McKernan John L, Ellenbecker Michael J, Holcroft Christina A, Petersen Martin R
National Institute for Occupational Safety and Health, Division of Surveillance, Hazard Evaluation and Field Studies, 4676 Columbia Parkway, MS-R14, Cincinnati, OH 45226, USA.
Ann Occup Hyg. 2007 Jun;51(4):357-69. doi: 10.1093/annhyg/mem016. Epub 2007 May 22.

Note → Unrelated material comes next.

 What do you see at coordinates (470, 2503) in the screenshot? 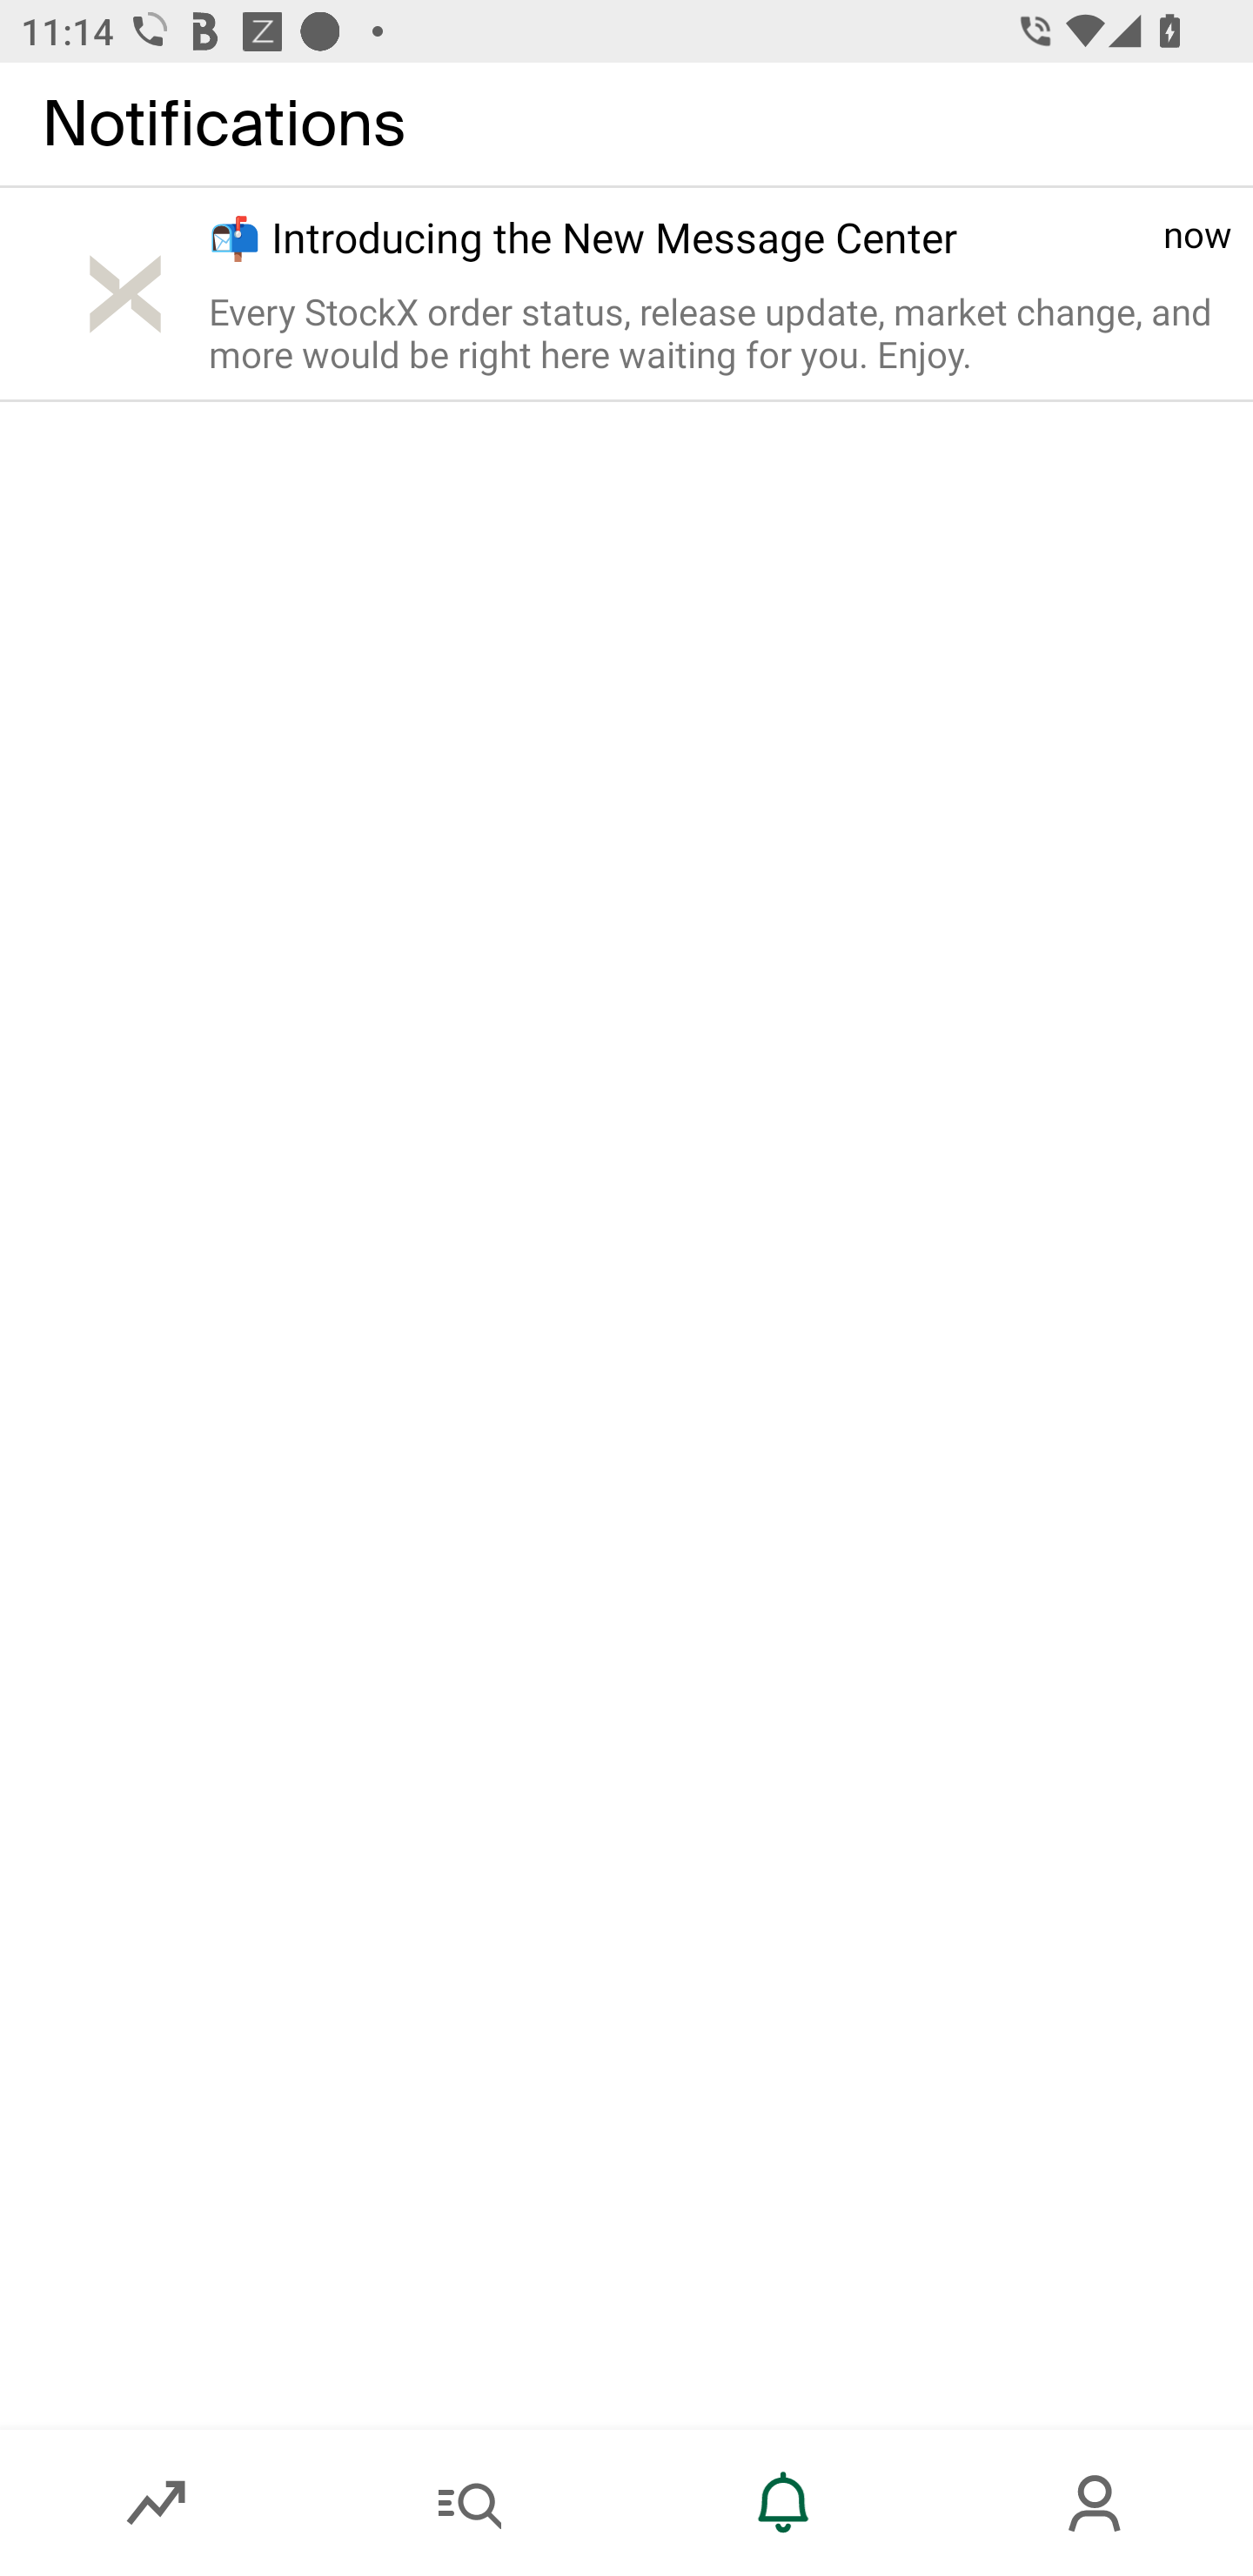
I see `Search` at bounding box center [470, 2503].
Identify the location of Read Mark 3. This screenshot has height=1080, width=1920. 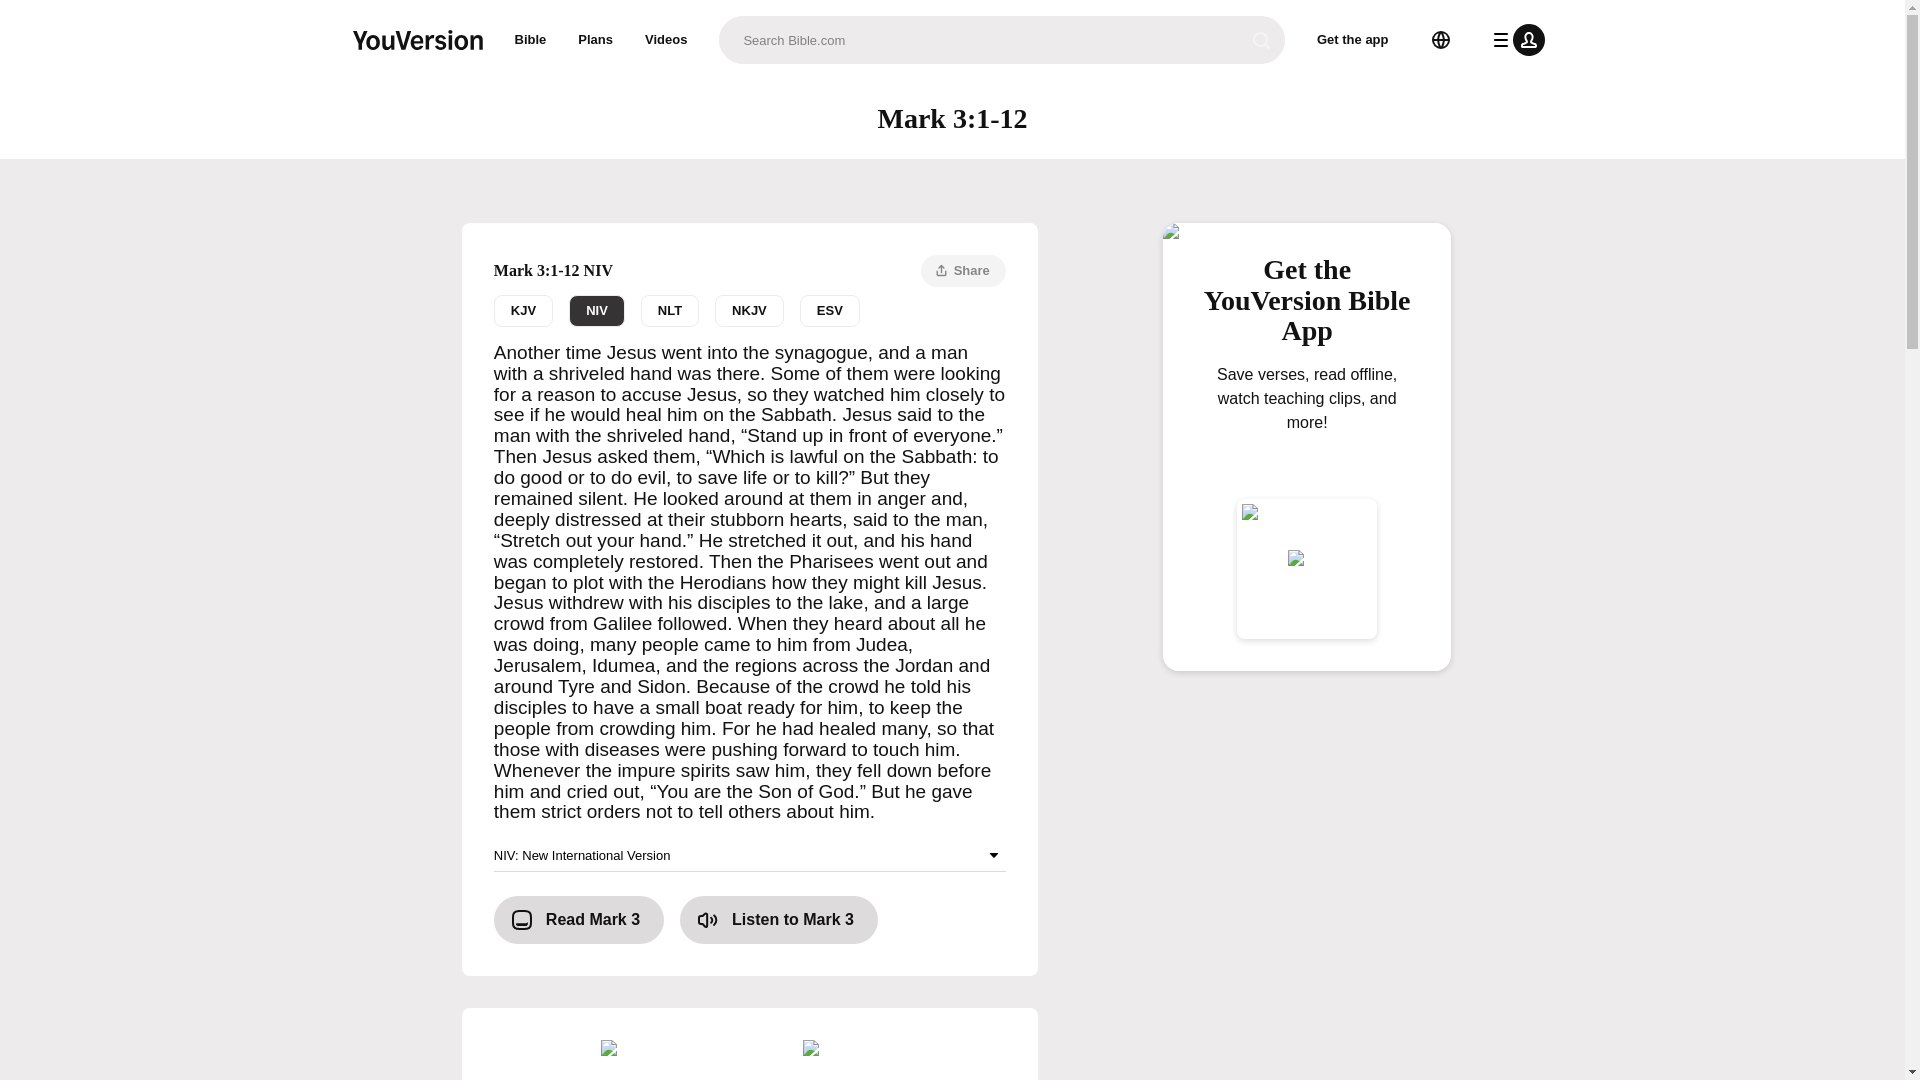
(1307, 430).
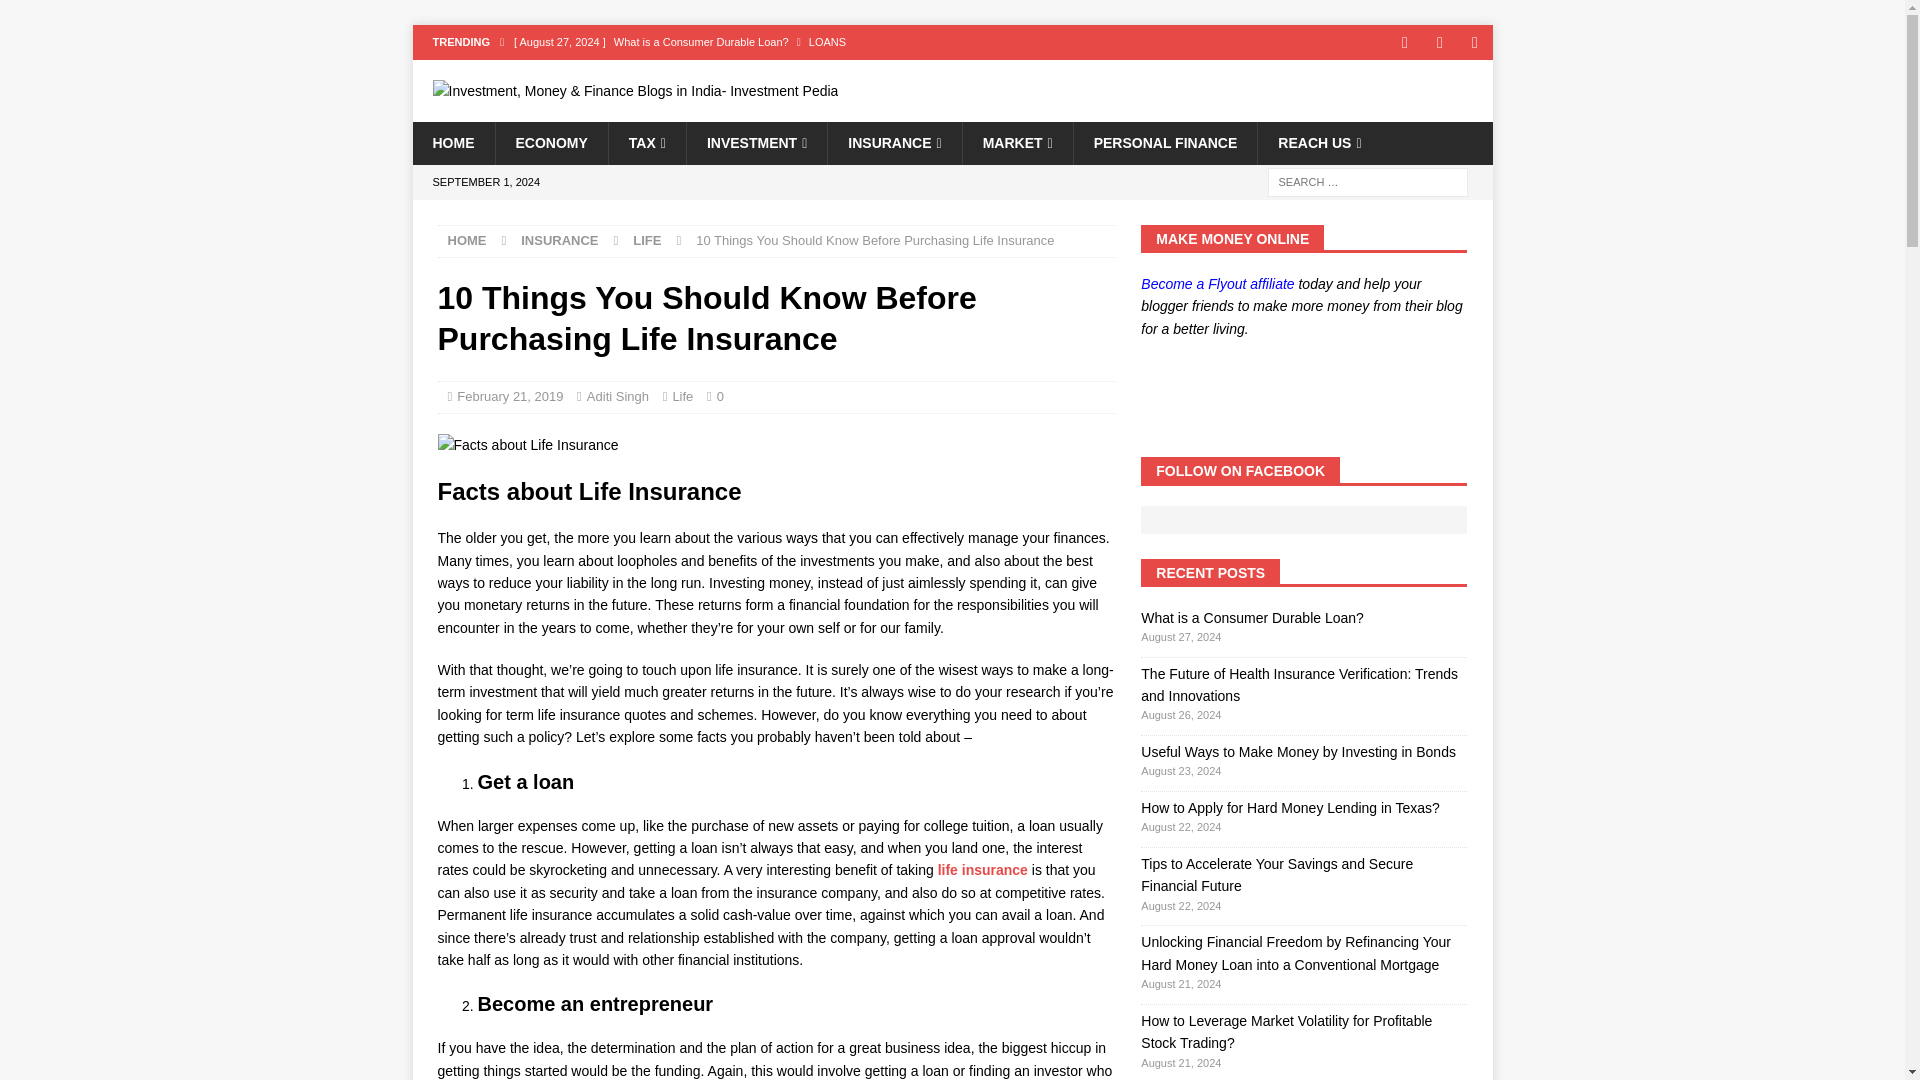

Exothermic or heated processes create potentially unsafe work environments for an estimated 5-10 million American workers each year. Excessive heat and process contaminants have the potential to cause adverse health effects in exposed workers. Owing to the potential hazards, engineering controls are recommended for these processes. Our understanding of heat transfer and meteorological theories, and their applications for engineering controls have evolved since seminal work was published by Hemeon in 1955. These refined theories were reviewed and used to develop a proposed equation to estimate buoyant plume mean velocity. Mean velocity is a key parameter used to estimate the plume volumetric flow required for controlling effluents from exothermic processes. Subsequent to developing the proposed equation, plume velocity data were collected with a thermal anemometer for a model exothermic process in the laboratory, and an actual exothermic process in the field. Laboratory and field results were then compared to solutions provided by the proposed, American Conference of Governmental Industrial Hygienists (ACGIH), and Hemeon mean velocity equations. To determine which equation most closely matched the laboratory and field data, either t-tests or Wilcoxon Signed Rank tests were conducted (based on examination of data normality) to determine the difference between collected data and solutions from the proposed, ACGIH, and Hemeon equations. Median differences and P-values from Wilcoxon Signed Rank tests (nonparametric) indicate that the ACGIH mean velocity equation provides significantly different estimates from the laboratory and the field mean velocity data. However, the proposed and Hemeon equation provided solutions that were not significantly different from the collected data. These results were unexpected due to the similar developmental backgrounds between the ACGIH and Hemeon equations. Findings indicate that radiant heat flux is an important consideration when using horizontal plate heat transfer equations to estimate plume mean velocity over the range of parameters investigated. Results indicate that the mean velocity equation currently recommended by ACGIH is not as accurate as either the proposed or Hemeon equations over the range of parameters investigated.
放热或加热过程每年为约500万至1000万美国工人创造了潜在不安全的工作环境。过高的热量和工艺污染物有可能对接触到的工人造成不良健康影响。由于存在潜在危害,建议对这些过程采取工程控制措施。自1955年赫米恩发表开创性著作以来,我们对传热和气象理论及其在工程控制中的应用的理解不断发展。对这些完善的理论进行了回顾,并用于推导一个估计浮力羽流平均速度的建议方程。平均速度是用于估计控制放热过程排放所需羽流体积流量的关键参数。在推导建议方程之后,使用热风速仪在实验室的一个模型放热过程和现场的一个实际放热过程中收集了羽流速度数据。然后将实验室和现场结果与建议方程、美国政府工业卫生学家会议(ACGIH)和赫米恩平均速度方程提供的解进行比较。为了确定哪个方程与实验室和现场数据最匹配,进行了t检验或威尔科克森符号秩检验(基于数据正态性检验),以确定收集到的数据与建议方程、ACGIH方程和赫米恩方程的解之间的差异。威尔科克森符号秩检验(非参数)的中位数差异和P值表明,ACGIH平均速度方程提供的估计值与实验室和现场平均速度数据有显著差异。然而,建议方程和赫米恩方程提供的解与收集到的数据没有显著差异。由于ACGIH方程和赫米恩方程的发展背景相似,这些结果出乎意料。研究结果表明,在研究的参数范围内,使用水平板传热方程估计羽流平均速度时,辐射热通量是一个重要的考虑因素。结果表明,在所研究的参数范围内,ACGIH目前推荐的平均速度方程不如建议方程或赫米恩方程准确。